Work item:
Decide whether each statement agrees with the FELA summary and abstract, answering yes or no and quoting the words of the text that settle it. (a) The system has four specialized agents named Idea, Code, Critic, and Evaluation. (b) The experiments used synthetic datasets. (c) FELA stands for Feature Engineering LLM Agents.

Passage to read:
*** Begin section ***

🤖 AI Summary
Industrial event logs exhibit high dimensionality, heterogeneity, strong temporal dependencies, and complex structural patterns. Existing automated feature engineering methods suffer from poor interpretability, inflexible operational workflows, and limited generalizability. To address these challenges, this paper proposes a large language model (LLM)-based multi-agent evolutionary system comprising four specialized agents—Idea, Code, Critic, and Evaluation—integrated with reinforcement learning and genetic algorithms. Supported by a dual-memory knowledge base and an insight-guided mechanism, the system enables closed-loop iteration across feature ideation, code generation, logical validation, and feedback-driven optimization. The approach significantly enhances feature interpretability and domain relevance, demonstrably improves downstream model performance on real-world industrial datasets, and substantially reduces manual feature engineering effort.
📝 Abstract
Event log data, recording fine-grained user actions and system events, represent one of the most valuable assets for modern digital services. However, the complexity and heterogeneity of industrial event logs--characterized by large scale, high dimensionality, diverse data types, and intricate temporal or relational structures--make feature engineering extremely challenging. Existing automatic feature engineering approaches, such as AutoML or genetic methods, often suffer from limited explainability, rigid predefined operations, and poor adaptability to complicated heterogeneous data. In this paper, we propose FELA (Feature Engineering LLM Agents), a multi-agent evolutionary system that autonomously extracts meaningful and high-performing features from complex industrial event log data. FELA integrates the reasoning and coding capabilities of large language models (LLMs) with an insight-guided self-evolution paradigm. Specifically, FELA employs specialized agents--Idea Agents, Code Agents, and Critic Agents--to collaboratively generate, validate, and implement novel feature ideas. An Evaluation Agent summarizes feedback and updates a hierarchical knowledge base and dual-memory system to enable continual improvement. Moreover, FELA introduces an agentic evolution algorithm, combining reinforcement learning and genetic algorithm principles to balance exploration and exploitation across the idea space. Extensive experiments on real industrial datasets demonstrate that FELA can generate explainable, domain-relevant features that significantly improve model performance while reducing manual effort. Our results highlight the potential of LLM-based multi-agent systems as a general framework for automated, interpretable, and adaptive feature engineering in complex real-world environments.

*** End section ***

Available data:
*** Begin section ***

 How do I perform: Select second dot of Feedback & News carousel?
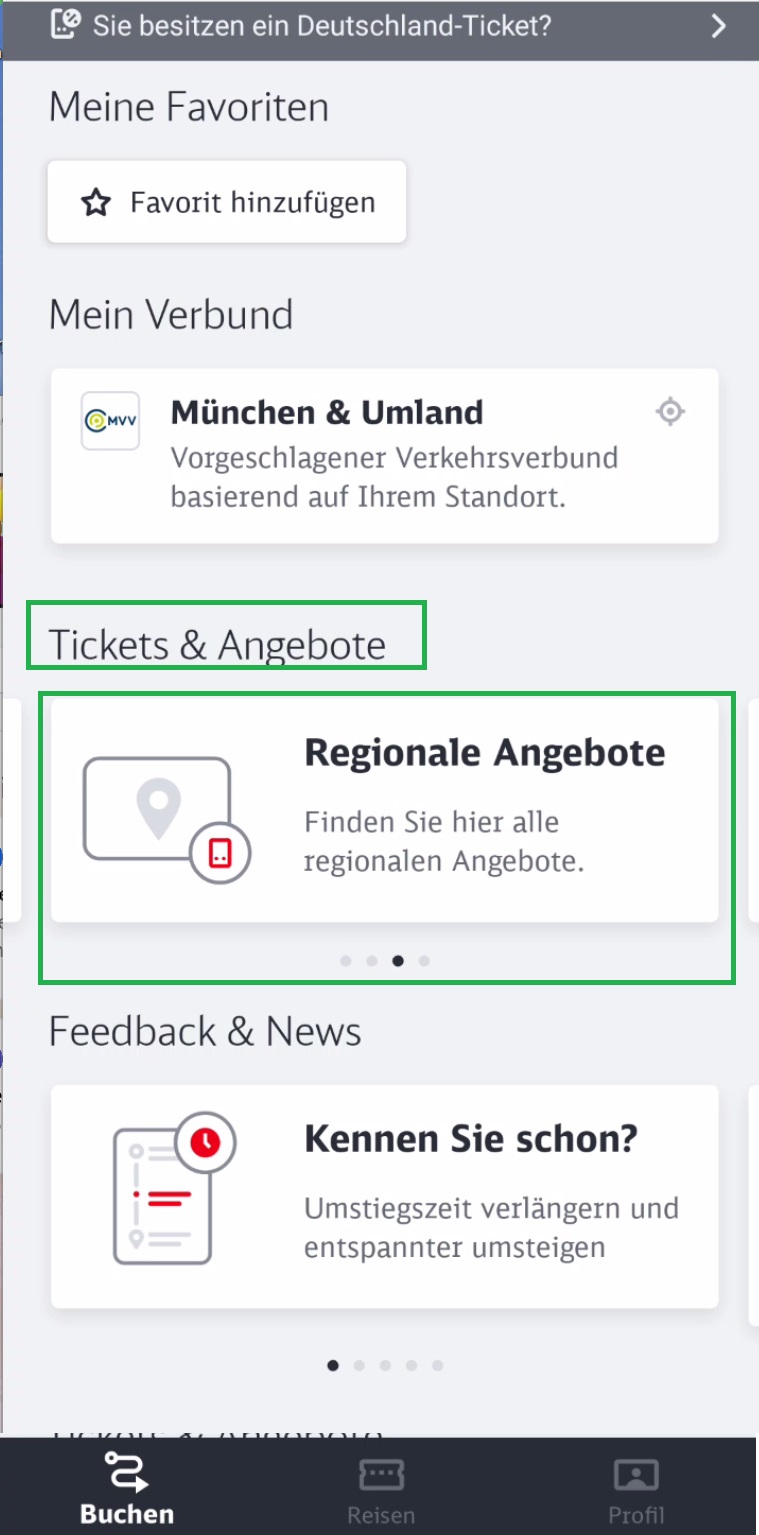point(359,1365)
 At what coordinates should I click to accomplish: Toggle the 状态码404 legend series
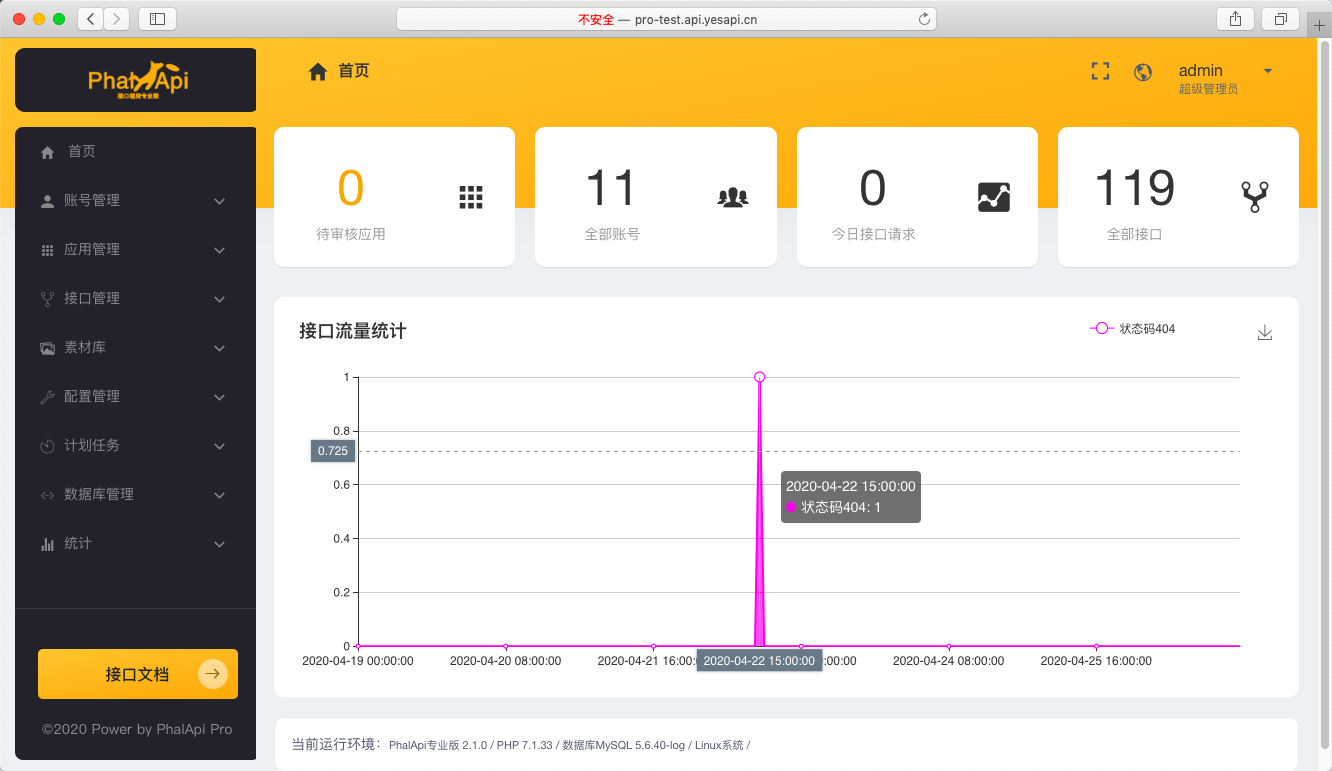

*** End section ***

Written answer:
(a) Yes: "four specialized agents—Idea, Code, Critic, and Evaluation"
(b) No: "Extensive experiments on real industrial datasets"
(c) Yes: "FELA (Feature Engineering LLM Agents)"